Proprio per soddisfare le esigenze di una clientela facoltosa e cosmopolita, Sotirio si impegnò ad ampliare e a diversificare la sua offerta aggiungendo agli oggetti decorativi anche gioielli realizzati in argento e in oro. Nel corso degli anni ‘30 entrarono a far parte dell’azienda i suoi due figli, Costantino e Giorgio, che diedero un nuovo impulso alla produzione grazie alla loro passione per il collezionismo, per l’arte, per le tecniche artigianali e per i viaggi alla ricerca di nuovi motivi di ispirazione. Costantino, in particolare, si dedicava allo studio degli orafi e degli argentieri italiani del passato e nel 1958 pubblicò un importante trattato, ancora oggi molto consultato, dal titolo “Argentieri, Gemmari e Orafi d’Italia”.

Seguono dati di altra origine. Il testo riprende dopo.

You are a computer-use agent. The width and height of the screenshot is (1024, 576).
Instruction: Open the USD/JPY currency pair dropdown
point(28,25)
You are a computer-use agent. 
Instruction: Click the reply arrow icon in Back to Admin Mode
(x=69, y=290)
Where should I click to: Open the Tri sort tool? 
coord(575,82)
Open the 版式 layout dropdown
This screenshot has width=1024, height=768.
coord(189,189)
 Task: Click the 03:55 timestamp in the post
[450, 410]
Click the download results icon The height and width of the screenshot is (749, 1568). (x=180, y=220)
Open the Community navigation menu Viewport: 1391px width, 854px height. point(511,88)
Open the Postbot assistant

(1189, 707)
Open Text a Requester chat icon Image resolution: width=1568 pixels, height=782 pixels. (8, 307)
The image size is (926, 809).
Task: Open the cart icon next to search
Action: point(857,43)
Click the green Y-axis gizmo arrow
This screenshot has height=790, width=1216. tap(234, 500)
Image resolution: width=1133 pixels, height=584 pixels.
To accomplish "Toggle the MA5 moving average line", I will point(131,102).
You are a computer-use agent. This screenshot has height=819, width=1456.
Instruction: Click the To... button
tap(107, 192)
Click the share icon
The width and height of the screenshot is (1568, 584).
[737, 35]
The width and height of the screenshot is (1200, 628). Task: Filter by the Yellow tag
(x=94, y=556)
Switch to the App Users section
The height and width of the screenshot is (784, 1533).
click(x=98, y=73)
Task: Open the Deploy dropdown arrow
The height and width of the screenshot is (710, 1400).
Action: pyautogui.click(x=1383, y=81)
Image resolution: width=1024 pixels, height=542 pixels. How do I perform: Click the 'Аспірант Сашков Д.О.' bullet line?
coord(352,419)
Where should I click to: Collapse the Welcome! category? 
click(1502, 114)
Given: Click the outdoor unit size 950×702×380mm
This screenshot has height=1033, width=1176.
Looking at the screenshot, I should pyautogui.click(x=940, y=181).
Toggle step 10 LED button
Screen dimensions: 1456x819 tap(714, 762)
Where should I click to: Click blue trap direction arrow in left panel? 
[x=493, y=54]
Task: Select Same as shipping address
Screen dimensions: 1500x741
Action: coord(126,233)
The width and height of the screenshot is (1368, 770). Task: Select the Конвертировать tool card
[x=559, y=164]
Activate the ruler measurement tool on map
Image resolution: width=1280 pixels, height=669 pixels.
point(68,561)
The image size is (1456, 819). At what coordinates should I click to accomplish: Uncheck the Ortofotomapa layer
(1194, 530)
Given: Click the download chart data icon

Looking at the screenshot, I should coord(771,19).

Giorgio, invece, dotato di notevole senso estetico e di grandi capacità imprenditoriali, diede un nuovo impulso alla creatività del marchio introducendo alcune caratteristiche che contraddistinsero lo stile della Casa, come le audaci combinazioni cromatiche e un inedito studio dei volumi.

Lo scoppio della seconda guerra mondiale e la conseguente difficoltà nel reperire metalli preziosi non impedirono al laboratorio di continuare la propria produzione dando vita a gioielli originali, spesso realizzati con materiali di recupero: è proprio questo il momento nel quale nasce l’idea di utilizzare la maglia Tubogas in metallo tubolare e molto flessibile.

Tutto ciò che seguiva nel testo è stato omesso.